Extracted entries
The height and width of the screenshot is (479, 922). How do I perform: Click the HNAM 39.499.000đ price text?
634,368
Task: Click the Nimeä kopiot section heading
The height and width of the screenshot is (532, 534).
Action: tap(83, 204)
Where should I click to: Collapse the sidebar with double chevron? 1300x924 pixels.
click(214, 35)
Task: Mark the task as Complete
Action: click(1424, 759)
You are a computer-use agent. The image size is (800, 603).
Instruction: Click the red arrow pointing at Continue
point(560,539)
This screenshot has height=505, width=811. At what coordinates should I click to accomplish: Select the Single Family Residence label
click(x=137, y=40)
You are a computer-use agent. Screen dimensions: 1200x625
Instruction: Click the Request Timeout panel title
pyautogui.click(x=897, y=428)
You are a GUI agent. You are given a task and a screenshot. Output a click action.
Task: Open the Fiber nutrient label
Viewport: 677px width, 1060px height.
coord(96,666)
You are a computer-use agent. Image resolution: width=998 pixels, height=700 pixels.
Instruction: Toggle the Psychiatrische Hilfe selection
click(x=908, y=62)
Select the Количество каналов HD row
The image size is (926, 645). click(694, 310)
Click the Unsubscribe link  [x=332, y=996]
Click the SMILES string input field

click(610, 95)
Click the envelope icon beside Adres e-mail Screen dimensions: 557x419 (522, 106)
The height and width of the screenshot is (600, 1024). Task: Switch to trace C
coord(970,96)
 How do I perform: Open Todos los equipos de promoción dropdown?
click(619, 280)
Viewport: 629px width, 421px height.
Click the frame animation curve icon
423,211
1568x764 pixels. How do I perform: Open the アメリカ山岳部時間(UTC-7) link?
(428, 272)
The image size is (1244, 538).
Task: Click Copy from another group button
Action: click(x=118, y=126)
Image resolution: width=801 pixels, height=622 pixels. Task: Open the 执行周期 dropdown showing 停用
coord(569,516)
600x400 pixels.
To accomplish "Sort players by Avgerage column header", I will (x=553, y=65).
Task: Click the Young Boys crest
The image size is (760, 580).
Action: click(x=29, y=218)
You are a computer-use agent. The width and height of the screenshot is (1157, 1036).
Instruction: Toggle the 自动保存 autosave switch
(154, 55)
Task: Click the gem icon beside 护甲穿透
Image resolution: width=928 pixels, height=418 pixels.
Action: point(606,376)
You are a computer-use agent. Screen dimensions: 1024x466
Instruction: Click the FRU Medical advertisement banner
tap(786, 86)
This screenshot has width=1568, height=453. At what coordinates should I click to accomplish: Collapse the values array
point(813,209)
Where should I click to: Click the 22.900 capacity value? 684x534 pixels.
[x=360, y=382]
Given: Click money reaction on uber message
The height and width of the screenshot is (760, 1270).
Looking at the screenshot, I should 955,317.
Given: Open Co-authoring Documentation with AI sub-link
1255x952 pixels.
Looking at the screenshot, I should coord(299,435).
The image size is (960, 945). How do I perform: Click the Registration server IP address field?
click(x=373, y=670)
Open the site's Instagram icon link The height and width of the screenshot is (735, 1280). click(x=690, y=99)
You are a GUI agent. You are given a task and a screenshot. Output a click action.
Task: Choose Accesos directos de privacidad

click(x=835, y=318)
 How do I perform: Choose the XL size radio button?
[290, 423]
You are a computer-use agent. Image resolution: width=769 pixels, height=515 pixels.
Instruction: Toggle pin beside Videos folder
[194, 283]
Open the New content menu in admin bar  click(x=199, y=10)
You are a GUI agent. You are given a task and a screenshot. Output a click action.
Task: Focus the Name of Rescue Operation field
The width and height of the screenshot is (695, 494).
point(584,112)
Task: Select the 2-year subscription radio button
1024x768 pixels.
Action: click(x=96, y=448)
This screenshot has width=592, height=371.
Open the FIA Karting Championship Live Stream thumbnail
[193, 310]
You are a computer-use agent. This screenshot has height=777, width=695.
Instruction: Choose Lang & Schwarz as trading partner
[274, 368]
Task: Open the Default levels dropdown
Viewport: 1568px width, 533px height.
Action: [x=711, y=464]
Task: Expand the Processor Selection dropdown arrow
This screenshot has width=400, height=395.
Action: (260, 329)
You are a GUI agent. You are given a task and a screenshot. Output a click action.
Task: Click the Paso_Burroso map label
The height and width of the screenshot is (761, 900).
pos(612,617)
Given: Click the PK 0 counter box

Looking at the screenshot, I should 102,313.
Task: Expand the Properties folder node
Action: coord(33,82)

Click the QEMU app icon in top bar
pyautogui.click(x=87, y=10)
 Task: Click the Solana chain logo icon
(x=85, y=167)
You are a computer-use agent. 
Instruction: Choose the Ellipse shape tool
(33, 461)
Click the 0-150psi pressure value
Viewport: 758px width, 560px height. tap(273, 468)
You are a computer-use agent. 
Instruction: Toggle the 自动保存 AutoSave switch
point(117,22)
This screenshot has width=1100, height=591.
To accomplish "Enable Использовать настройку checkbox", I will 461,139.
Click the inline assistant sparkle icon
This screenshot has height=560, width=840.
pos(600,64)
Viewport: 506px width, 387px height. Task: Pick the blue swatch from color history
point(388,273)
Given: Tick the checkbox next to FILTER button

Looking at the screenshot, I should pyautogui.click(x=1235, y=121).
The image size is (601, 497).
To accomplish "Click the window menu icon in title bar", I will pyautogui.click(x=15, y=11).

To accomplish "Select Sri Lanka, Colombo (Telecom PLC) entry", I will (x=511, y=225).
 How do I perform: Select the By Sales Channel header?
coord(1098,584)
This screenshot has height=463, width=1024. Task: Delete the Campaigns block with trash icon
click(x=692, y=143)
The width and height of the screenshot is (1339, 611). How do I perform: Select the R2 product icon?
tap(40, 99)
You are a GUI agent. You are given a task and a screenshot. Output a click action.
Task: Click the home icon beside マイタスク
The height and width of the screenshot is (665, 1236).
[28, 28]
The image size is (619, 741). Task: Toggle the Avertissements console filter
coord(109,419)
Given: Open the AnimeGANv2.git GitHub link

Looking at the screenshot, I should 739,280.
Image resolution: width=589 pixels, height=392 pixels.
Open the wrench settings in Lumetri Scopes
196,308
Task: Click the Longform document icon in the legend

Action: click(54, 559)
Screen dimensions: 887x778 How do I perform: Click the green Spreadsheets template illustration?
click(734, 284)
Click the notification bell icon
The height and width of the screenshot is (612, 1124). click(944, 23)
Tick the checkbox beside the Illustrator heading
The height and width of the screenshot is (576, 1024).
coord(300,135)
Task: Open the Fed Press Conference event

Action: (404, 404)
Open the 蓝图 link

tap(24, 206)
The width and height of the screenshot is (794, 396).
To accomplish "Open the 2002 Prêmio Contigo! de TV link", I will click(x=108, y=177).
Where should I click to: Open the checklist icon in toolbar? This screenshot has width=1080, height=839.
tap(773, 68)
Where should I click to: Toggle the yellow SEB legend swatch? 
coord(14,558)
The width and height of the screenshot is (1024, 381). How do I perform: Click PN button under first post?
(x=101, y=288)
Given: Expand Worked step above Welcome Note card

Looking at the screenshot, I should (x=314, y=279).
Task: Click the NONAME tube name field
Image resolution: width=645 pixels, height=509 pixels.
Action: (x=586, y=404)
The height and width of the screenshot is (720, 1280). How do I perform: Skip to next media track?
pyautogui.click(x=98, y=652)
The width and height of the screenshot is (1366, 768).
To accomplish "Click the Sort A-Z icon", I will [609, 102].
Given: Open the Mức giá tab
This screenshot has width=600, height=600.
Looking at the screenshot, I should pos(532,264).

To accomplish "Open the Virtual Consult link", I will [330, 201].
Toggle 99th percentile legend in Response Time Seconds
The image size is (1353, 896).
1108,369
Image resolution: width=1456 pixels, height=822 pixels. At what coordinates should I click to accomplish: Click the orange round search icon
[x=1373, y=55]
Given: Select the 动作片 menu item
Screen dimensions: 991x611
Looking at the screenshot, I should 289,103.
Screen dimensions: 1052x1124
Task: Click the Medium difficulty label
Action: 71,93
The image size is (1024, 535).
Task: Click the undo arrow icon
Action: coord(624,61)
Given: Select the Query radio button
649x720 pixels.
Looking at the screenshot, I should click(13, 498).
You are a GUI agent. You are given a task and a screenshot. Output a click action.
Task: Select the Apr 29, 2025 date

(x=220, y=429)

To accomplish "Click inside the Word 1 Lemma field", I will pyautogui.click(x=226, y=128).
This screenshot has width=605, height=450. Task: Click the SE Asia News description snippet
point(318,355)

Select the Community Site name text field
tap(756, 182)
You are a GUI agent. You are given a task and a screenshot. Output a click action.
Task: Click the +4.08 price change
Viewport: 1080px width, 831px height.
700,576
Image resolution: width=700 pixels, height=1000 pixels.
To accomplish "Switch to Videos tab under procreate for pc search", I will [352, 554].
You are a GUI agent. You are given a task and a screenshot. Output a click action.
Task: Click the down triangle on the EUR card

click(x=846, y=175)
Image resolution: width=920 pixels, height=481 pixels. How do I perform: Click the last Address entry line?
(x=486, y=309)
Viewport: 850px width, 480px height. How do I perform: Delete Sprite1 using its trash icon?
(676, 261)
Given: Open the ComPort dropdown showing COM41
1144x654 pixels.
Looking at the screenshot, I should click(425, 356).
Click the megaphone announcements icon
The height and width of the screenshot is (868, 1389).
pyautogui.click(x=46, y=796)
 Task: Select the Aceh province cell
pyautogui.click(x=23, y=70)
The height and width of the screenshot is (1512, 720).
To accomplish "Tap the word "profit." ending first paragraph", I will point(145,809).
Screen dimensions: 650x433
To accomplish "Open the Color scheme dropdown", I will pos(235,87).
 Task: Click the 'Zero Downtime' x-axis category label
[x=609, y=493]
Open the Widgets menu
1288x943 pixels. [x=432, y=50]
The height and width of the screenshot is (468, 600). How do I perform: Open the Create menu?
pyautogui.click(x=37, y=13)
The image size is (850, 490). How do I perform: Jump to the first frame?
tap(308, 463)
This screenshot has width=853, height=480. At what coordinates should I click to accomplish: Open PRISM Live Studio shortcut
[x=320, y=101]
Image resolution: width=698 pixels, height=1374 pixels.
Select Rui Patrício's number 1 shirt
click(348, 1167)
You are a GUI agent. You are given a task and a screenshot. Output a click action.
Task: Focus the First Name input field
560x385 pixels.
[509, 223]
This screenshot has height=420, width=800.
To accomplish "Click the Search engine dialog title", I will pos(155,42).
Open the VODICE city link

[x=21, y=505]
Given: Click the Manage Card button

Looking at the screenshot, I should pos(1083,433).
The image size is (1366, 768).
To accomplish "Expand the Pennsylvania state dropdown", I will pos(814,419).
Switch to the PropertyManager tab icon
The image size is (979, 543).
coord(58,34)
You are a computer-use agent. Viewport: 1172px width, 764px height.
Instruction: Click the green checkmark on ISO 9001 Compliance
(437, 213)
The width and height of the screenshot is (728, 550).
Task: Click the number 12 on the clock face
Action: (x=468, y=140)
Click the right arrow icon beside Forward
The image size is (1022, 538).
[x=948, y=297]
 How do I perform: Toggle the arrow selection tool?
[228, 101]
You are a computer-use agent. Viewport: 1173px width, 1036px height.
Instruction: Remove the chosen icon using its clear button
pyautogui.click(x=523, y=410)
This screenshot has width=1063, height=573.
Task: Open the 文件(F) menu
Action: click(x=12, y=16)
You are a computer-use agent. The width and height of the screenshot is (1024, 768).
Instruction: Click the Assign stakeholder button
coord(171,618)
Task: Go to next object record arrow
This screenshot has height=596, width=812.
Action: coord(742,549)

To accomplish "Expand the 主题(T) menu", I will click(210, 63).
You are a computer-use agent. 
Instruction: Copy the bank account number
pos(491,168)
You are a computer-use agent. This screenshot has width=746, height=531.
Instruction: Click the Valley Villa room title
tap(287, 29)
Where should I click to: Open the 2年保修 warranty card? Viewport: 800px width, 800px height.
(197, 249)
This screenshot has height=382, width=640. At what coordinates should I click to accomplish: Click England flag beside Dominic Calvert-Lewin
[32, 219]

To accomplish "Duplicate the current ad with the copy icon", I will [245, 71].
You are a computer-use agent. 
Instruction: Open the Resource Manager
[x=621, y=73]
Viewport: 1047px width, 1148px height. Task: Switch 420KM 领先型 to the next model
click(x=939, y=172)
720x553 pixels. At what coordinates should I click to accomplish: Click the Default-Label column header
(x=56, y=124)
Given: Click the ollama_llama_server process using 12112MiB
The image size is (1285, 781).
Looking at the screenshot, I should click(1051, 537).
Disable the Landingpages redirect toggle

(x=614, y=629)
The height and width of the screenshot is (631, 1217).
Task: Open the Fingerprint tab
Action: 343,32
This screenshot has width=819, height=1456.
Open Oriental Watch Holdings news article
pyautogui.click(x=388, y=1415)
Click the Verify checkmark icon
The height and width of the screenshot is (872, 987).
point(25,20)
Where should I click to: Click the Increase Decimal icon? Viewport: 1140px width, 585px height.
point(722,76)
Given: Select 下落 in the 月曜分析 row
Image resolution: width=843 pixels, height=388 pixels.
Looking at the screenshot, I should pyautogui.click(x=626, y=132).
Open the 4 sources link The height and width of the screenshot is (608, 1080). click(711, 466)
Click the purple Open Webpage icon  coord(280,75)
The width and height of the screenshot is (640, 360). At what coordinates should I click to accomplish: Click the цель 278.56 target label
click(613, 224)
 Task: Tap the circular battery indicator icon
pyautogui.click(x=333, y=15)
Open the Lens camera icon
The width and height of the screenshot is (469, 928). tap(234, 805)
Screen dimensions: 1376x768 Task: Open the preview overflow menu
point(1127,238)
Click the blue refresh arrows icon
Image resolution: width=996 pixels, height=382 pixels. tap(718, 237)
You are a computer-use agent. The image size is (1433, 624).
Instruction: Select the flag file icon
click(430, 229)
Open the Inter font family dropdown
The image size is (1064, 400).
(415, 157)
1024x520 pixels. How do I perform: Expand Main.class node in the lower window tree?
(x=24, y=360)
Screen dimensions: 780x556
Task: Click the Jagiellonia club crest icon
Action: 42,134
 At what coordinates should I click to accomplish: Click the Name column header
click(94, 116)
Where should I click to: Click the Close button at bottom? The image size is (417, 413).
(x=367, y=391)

Work to complete
Once you find the line with "Viewport: 1047px width, 1148px" in the entries above, output it and each line after it up to and including the line with "Given: Select 下落 in the 月曜分析 row", and nothing else.

Expected answer
Viewport: 1047px width, 1148px height. Task: Switch 420KM 领先型 to the next model
click(x=939, y=172)
720x553 pixels. At what coordinates should I click to accomplish: Click the Default-Label column header
(x=56, y=124)
Given: Click the ollama_llama_server process using 12112MiB
The image size is (1285, 781).
Looking at the screenshot, I should click(1051, 537).
Disable the Landingpages redirect toggle

(x=614, y=629)
The height and width of the screenshot is (631, 1217).
Task: Open the Fingerprint tab
Action: 343,32
This screenshot has width=819, height=1456.
Open Oriental Watch Holdings news article
pyautogui.click(x=388, y=1415)
Click the Verify checkmark icon
The height and width of the screenshot is (872, 987).
point(25,20)
Where should I click to: Click the Increase Decimal icon? Viewport: 1140px width, 585px height.
point(722,76)
Given: Select 下落 in the 月曜分析 row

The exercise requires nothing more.